Thanks for the NM dataset, I am still downloading it. Will take a
look. I will feel more confident after running the full data set.

John

Greg Caporaso

unread,
Feb 8, 2011, 10:40:40 AM2/8/11
to qiime...@googlegroups.com
> I called Roche this morning and they said
> one can request the software Newbler (it has sffinfo etc.) for data
> analysis purpose.

Interesting, I hadn't heard that. Will you follow up and let us know
how it goes (i.e., if it's easy to get)?

Greg

JQL

unread,
Feb 8, 2011, 10:46:32 AM2/8/11
to Qiime Forum
absolutely. I was wondering myself after I talked to that woman. Now I
am even more wondering :)

JQL

unread,
Feb 8, 2011, 11:04:54 AM2/8/11
to Qiime Forum
Hi Greg,

what file type is that?

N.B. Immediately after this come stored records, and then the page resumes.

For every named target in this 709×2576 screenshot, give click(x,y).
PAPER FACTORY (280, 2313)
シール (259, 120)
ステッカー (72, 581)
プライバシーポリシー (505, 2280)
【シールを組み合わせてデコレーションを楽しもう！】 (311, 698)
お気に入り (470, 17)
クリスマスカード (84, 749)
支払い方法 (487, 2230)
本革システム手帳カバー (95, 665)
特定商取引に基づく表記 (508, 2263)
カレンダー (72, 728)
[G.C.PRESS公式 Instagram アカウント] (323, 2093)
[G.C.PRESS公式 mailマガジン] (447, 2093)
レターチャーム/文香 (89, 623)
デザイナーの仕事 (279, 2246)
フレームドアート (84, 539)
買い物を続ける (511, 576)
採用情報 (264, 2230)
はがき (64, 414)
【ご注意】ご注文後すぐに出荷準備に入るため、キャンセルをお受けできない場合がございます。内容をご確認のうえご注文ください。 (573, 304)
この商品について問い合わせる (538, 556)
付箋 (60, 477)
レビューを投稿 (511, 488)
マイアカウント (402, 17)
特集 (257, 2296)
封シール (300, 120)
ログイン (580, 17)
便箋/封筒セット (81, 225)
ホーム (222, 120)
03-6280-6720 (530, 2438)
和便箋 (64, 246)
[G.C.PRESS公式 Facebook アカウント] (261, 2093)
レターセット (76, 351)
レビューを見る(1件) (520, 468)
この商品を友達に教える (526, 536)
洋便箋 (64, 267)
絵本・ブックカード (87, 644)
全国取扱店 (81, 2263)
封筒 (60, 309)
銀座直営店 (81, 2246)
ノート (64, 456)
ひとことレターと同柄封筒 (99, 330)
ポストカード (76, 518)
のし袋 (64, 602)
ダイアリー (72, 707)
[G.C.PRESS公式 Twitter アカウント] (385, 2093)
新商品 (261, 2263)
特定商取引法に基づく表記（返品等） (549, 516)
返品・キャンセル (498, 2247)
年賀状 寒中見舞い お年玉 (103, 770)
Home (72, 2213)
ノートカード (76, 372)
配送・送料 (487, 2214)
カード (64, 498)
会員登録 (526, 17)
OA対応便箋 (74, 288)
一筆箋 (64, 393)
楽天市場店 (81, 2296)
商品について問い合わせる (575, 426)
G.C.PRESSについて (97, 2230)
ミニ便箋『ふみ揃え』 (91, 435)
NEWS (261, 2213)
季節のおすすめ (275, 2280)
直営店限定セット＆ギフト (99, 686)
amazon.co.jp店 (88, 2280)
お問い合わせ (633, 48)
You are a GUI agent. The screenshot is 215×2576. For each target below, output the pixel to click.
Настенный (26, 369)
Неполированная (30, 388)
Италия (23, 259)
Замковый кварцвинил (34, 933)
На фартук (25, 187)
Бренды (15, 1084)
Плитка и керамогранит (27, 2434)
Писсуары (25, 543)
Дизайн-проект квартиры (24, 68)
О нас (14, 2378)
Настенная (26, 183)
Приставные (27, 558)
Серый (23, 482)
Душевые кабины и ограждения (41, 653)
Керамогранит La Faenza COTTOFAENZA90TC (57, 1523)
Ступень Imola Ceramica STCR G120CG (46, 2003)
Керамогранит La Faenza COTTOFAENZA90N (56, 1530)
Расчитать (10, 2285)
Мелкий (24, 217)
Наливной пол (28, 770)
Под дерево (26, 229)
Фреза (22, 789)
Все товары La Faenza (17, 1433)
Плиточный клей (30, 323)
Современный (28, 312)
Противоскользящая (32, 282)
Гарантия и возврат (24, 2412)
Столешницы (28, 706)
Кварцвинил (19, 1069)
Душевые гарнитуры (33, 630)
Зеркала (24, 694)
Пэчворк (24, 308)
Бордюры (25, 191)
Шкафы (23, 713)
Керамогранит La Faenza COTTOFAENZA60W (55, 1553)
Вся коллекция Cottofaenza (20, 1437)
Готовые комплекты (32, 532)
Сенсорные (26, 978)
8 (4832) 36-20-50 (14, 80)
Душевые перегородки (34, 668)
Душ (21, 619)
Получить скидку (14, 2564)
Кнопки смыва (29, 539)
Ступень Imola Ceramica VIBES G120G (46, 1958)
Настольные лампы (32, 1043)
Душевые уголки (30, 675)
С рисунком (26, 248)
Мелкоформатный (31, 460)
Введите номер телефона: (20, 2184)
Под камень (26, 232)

I downloaded the file as .GZ, unzipped it.
couldn't figure it out.
does it require some conversion first?

thanks
John

Greg Caporaso

unread,
Feb 8, 2011, 11:07:54 AM2/8/11
to qiime...@googlegroups.com
Should be a gzipped tar file, so unpack with:

tar -xvzf QIIME_NM_2010.tgz

Let us know if that doesn't work.

Greg

JQL

unread,
Feb 8, 2011, 11:40:00 AM2/8/11
to Qiime Forum
when double clicked, it directs you to:
The previous page is sending you to http://bmf.colorado.edu/QIIME/QIIME_NM_2010.tgz.
If you do not want to visit that page, you can return to the previous
page.
so double-click that new link, it prompts for save, but the file name
changes to QIIME_NM_2010.GZ

so the file downloaded is a .GZ file.

I tried to use wget, but we have firewall issues here.
John

Greg Caporaso

unread,
Feb 8, 2011, 11:42:52 AM2/8/11
to qiime...@googlegroups.com
You can try renaming the file locally to end with tgz and then run the
command I sent.

Greg

JQL

unread,
Feb 8, 2011, 12:11:41 PM2/8/11
to Qiime Forum
ok, that trick worked.

It seems split_library.py was run. VEry good, thank you Greg!

JQL

unread,
Feb 8, 2011, 2:58:30 PM2/8/11
to Qiime Forum
Hi Greg,

I did received an email from Roche with download information. It seems
that is true. They send the software out for free. I told them I was
the data analyst, and we do not have the machine.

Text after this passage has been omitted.